Monday, April 7, 2014

Celebrating Arbor Day a Little Early

Heading Home
April 6, 2014
Calamus, Nebraska to Columbia, Missouri 

We bid a fond farewell to the Switzers and hit the road after breakfast Sunday. 



The spare landscape of the prairies has grown on us, but by midday, we have left the sand hills and the prairies behind, and reentered a world with rocks and lots of trees. 


In fact, by lunchtime we are celebrating trees, as we dine at an Adirondack-style lodge owned by the National Arbor Day Foundation in Nebraska City, the birthplace of Arbor Day on April 10, 1872. 
 
 
Our table is next to a window overlooking Arbor Lodge State Historical Park and the 52-room White House replica home of J. Sterling Morton, the man who originated Arbor Day in America.  On the first Arbor Day back in 1872, one million trees were planted in Nebraska. 

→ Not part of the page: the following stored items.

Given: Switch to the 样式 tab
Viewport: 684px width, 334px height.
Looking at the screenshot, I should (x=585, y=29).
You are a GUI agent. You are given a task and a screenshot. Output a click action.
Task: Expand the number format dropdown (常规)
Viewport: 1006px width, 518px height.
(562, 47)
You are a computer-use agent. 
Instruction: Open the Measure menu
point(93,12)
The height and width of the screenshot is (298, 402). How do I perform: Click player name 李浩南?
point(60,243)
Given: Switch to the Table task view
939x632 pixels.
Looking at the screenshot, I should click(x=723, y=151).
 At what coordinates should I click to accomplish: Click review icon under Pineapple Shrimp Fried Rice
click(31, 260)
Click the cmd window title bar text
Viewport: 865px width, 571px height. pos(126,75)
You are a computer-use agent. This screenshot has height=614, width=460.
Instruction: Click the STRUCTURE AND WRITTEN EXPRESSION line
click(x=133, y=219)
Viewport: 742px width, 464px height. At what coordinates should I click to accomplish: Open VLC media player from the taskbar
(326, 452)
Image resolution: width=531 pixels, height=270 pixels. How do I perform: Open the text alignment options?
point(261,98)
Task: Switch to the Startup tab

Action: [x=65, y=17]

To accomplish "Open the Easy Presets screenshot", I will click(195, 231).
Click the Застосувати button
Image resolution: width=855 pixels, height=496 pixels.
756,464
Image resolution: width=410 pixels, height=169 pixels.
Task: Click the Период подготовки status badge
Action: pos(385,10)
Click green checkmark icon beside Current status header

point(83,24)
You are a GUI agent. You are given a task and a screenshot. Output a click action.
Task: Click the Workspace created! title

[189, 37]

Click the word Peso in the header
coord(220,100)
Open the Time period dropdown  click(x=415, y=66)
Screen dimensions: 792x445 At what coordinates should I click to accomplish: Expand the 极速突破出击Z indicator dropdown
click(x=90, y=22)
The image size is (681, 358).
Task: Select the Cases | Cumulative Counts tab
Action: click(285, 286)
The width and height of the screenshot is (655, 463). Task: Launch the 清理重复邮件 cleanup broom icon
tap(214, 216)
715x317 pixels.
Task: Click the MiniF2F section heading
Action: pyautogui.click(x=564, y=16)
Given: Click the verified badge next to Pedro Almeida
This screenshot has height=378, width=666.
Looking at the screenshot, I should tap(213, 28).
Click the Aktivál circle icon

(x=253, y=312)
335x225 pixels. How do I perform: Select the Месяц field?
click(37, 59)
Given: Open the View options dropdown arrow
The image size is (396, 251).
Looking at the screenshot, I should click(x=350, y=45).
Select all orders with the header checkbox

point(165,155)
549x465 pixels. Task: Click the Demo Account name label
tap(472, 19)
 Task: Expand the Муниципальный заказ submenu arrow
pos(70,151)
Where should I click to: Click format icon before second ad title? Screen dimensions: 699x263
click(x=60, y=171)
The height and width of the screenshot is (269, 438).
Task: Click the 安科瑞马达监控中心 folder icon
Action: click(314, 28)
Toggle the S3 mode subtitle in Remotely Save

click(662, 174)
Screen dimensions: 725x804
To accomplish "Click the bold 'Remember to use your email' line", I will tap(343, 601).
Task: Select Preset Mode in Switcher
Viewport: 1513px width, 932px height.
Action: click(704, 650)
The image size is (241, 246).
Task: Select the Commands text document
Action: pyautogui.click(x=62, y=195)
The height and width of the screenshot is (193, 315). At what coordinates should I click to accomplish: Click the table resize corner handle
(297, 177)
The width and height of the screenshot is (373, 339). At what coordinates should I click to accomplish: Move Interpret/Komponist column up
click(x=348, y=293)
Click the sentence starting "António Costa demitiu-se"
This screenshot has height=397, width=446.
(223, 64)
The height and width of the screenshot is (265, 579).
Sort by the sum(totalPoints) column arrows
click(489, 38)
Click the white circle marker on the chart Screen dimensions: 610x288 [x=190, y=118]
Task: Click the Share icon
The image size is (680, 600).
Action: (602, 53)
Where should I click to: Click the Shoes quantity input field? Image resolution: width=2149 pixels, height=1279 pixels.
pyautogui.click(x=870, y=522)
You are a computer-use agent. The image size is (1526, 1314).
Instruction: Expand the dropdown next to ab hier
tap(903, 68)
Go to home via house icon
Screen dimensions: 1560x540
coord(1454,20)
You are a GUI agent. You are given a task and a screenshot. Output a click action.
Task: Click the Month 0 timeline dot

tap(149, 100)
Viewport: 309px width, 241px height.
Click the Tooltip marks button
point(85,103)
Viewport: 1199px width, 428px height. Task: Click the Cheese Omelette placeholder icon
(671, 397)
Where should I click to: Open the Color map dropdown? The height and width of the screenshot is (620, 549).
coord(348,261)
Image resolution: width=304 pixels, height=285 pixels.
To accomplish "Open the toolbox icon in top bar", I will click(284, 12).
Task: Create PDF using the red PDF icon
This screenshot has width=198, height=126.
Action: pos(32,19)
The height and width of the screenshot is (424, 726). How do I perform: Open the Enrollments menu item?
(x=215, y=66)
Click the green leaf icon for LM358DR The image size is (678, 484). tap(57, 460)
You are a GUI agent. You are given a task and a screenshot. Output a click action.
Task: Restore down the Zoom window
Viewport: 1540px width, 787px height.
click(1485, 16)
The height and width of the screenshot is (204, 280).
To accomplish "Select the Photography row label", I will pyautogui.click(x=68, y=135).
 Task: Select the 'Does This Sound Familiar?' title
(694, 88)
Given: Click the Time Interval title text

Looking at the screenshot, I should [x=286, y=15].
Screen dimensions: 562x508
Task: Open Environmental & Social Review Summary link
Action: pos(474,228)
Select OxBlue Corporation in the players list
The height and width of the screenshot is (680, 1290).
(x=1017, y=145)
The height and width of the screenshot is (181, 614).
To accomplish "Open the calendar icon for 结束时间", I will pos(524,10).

I can remember getting a tiny seedling tree at school each Arbor Day, although Dick says they never gave kids trees to plant in the Arizona desert. Those little seedlings are still propagated on the campus of the Arbor Day Foundation here, and distributed nation-wide.  What percent of those trees ever survive to maturity?  None of the seedlings the Ward girls brought home from school and planted in the back yard ever survived more than a month or two.